*** Selection

Wednesday, April 13, 2011

It's almost over

Tomorrow's the last day of my undergraduate classes...scary. It's not real yet; it really isn't. Then again, I'll be starting classes again the the fall...just somewhere new..different culture...way different (what I'm going to do with beards, miniskirts, and no more editorials about the sinfulness of showing collarbone or voting for Obama). As much as I complain about the "unique" culture here at BYU at times, it really is that, unique. At no other time will I live among so many people with the same religious beliefs. Yes, we make fun of it, but we can, because it's us (ever been to Divine Comedy anyone?). I'm going to miss it. I really am, but we can't stay in the "bubble" forever, and two weeks from now, it's going to pop, probably permenantly, but it's ok, I like being peculiar.

Thursday, April 7, 2011

Snarky

Sometimes scrolling down my newsfeed on Facebook makes me feel like a mean person. I find myself making snarky comments silently as I skim the latest updates: the statuses, photos, and don't get me started on your latest version of Farmville. Sometimes I just can't believe the things people put up there...just saying.

Anyway...apparently I'm not the only one. Here's a part of the list from a CNN article.

******

■ Task goal ■
Copy the blog entries word for word, starting with "Wednesday, April 13, 2011" and going on through "like being peculiar.". The rows have nothing to do with this.

*** Given data

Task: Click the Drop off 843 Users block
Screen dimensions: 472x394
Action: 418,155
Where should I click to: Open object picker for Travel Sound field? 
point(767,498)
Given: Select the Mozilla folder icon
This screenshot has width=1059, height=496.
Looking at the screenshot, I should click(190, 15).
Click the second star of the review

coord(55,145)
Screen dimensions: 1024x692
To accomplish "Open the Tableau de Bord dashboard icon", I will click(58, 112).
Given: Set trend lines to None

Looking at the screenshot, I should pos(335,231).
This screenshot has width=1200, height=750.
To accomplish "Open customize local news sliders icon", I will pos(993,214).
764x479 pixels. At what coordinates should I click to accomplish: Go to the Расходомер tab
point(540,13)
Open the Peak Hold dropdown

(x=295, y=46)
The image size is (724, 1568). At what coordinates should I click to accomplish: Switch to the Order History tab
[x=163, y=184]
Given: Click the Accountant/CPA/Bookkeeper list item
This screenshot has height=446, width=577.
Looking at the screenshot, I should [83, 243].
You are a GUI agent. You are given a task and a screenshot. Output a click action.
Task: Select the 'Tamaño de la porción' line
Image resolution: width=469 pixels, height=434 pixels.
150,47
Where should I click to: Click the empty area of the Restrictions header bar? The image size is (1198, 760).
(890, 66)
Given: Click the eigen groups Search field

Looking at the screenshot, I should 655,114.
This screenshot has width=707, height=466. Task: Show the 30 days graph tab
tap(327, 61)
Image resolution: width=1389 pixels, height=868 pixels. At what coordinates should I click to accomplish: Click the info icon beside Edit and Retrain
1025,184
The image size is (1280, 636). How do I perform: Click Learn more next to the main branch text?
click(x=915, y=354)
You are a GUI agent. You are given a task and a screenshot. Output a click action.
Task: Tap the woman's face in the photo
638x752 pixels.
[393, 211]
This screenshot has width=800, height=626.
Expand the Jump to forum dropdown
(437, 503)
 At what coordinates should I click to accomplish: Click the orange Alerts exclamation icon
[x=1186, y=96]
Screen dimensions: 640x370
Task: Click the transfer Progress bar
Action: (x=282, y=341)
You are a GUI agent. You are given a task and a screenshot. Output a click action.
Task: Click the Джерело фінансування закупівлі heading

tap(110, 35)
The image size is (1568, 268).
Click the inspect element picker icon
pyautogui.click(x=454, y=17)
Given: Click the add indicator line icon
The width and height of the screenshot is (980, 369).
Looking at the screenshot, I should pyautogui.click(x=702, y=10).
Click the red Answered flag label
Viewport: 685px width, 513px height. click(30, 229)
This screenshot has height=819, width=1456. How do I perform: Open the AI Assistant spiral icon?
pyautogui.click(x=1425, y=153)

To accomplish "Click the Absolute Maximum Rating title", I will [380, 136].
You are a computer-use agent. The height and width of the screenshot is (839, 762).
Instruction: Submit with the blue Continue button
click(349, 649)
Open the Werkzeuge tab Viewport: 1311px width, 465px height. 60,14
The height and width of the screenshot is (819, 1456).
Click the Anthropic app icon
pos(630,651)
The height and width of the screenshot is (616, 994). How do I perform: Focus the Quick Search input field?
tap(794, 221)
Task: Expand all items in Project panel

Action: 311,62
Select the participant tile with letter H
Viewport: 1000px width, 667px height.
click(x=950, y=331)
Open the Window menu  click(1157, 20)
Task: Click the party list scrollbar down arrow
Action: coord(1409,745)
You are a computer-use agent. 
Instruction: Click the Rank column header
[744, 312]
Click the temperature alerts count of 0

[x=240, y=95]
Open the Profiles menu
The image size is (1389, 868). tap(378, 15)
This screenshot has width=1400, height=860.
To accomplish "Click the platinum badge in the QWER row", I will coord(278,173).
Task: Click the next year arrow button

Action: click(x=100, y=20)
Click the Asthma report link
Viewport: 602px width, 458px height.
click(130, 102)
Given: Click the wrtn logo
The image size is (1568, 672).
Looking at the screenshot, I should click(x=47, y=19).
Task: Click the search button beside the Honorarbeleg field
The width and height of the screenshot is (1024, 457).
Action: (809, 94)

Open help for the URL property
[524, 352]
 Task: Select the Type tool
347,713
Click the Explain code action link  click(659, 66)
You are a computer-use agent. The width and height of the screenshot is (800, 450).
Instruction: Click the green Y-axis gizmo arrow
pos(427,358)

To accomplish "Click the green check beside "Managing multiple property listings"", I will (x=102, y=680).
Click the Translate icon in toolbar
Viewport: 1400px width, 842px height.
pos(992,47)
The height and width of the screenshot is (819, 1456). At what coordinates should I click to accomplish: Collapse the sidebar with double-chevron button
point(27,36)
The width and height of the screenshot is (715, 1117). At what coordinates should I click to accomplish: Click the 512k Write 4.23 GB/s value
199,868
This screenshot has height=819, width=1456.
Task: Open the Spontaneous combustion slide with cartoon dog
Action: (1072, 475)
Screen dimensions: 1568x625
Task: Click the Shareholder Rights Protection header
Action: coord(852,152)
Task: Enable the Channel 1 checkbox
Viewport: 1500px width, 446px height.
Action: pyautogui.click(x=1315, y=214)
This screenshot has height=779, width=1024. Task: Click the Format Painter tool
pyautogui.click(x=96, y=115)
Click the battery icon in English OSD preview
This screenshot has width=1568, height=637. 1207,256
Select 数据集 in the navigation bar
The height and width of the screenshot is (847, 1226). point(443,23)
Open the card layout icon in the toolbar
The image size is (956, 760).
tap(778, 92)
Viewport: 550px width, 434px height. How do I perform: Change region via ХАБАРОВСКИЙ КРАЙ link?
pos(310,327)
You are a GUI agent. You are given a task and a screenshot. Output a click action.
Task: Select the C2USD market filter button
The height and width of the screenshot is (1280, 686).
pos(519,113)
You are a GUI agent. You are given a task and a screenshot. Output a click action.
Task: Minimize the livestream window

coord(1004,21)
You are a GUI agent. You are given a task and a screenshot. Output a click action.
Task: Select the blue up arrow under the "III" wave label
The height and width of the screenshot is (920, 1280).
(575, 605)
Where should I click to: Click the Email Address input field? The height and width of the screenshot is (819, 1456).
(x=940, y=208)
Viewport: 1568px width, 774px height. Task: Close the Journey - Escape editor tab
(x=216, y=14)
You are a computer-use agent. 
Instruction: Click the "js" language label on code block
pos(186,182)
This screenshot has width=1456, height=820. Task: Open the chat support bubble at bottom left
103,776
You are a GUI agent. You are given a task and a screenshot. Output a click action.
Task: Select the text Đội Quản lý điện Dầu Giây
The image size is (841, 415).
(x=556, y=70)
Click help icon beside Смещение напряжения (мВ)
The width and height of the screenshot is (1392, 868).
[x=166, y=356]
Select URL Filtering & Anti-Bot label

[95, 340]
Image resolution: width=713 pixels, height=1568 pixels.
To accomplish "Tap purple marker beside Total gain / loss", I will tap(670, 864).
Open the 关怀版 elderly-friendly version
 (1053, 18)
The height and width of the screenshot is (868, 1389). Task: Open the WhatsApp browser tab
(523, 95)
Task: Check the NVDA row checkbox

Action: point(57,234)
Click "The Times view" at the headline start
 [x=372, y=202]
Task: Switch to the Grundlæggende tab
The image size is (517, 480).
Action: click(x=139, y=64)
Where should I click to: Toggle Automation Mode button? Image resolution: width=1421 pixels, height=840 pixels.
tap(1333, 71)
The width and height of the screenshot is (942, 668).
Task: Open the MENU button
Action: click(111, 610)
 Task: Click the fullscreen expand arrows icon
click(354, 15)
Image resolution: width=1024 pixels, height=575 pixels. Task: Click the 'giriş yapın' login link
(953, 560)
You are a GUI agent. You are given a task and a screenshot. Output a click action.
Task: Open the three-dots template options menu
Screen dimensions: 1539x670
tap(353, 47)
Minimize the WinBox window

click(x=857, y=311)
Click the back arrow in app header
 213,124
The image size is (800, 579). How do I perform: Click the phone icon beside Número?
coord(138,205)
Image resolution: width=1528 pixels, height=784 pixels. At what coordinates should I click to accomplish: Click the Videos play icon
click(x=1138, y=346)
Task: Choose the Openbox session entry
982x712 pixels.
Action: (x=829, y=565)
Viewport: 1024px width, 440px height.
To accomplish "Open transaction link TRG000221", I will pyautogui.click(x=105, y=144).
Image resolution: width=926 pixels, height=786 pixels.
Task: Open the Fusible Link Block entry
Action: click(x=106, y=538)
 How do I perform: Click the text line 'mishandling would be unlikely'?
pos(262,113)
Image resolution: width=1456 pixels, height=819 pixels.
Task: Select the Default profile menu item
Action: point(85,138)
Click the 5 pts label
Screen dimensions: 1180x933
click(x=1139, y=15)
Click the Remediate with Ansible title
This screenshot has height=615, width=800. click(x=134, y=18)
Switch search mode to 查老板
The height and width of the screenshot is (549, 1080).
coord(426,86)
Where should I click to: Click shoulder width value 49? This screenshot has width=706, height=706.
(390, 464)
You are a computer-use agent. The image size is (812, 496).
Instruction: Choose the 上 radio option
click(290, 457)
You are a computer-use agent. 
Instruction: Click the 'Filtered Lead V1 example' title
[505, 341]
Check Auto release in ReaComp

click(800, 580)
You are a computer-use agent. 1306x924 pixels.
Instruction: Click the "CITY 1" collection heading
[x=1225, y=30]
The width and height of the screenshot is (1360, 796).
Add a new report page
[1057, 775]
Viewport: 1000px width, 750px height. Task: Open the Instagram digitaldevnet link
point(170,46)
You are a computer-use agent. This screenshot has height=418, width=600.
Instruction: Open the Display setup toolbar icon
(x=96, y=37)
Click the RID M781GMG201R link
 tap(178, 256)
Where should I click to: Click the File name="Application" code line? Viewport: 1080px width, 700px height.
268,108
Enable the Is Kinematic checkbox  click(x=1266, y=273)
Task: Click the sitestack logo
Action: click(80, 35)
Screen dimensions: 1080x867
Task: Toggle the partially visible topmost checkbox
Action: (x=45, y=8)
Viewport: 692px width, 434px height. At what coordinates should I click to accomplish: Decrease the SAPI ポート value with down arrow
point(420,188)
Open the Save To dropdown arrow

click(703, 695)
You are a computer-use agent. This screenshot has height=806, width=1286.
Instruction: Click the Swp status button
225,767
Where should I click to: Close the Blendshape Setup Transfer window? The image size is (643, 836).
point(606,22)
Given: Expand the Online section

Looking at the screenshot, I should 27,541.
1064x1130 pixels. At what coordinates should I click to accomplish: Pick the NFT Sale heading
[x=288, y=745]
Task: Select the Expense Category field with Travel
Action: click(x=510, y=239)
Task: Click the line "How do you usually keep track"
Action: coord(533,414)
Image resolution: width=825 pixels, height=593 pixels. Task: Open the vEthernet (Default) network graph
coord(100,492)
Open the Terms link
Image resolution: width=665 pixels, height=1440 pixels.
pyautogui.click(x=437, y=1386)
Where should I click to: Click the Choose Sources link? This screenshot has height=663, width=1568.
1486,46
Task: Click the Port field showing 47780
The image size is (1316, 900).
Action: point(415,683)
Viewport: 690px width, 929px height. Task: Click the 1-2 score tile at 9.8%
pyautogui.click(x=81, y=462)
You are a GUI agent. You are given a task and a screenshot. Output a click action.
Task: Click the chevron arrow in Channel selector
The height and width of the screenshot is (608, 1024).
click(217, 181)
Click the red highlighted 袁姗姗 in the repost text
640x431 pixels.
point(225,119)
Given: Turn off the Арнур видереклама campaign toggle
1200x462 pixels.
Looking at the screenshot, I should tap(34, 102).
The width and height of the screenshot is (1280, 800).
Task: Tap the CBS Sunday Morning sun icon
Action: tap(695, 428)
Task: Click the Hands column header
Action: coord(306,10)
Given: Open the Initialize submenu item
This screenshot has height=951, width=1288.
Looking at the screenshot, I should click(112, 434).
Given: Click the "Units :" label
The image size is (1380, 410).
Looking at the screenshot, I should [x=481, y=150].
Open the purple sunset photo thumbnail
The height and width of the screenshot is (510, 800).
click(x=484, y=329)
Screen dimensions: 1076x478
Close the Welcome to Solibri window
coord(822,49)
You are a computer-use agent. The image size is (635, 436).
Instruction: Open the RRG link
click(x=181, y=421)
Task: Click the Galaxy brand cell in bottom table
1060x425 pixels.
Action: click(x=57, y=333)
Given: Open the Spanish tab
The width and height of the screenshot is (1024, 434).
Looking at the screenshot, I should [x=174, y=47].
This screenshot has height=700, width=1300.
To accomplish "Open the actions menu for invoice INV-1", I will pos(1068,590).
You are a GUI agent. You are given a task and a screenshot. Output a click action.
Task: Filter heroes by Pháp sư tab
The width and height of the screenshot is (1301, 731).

******

■ Written response ■
Wednesday, April 13, 2011

It's almost over

Tomorrow's the last day of my undergraduate classes...scary. It's not real yet; it really isn't. Then again, I'll be starting classes again the the fall...just somewhere new..different culture...way different (what I'm going to do with beards, miniskirts, and no more editorials about the sinfulness of showing collarbone or voting for Obama). As much as I complain about the "unique" culture here at BYU at times, it really is that, unique. At no other time will I live among so many people with the same religious beliefs. Yes, we make fun of it, but we can, because it's us (ever been to Divine Comedy anyone?). I'm going to miss it. I really am, but we can't stay in the "bubble" forever, and two weeks from now, it's going to pop, probably permenantly, but it's ok, I like being peculiar.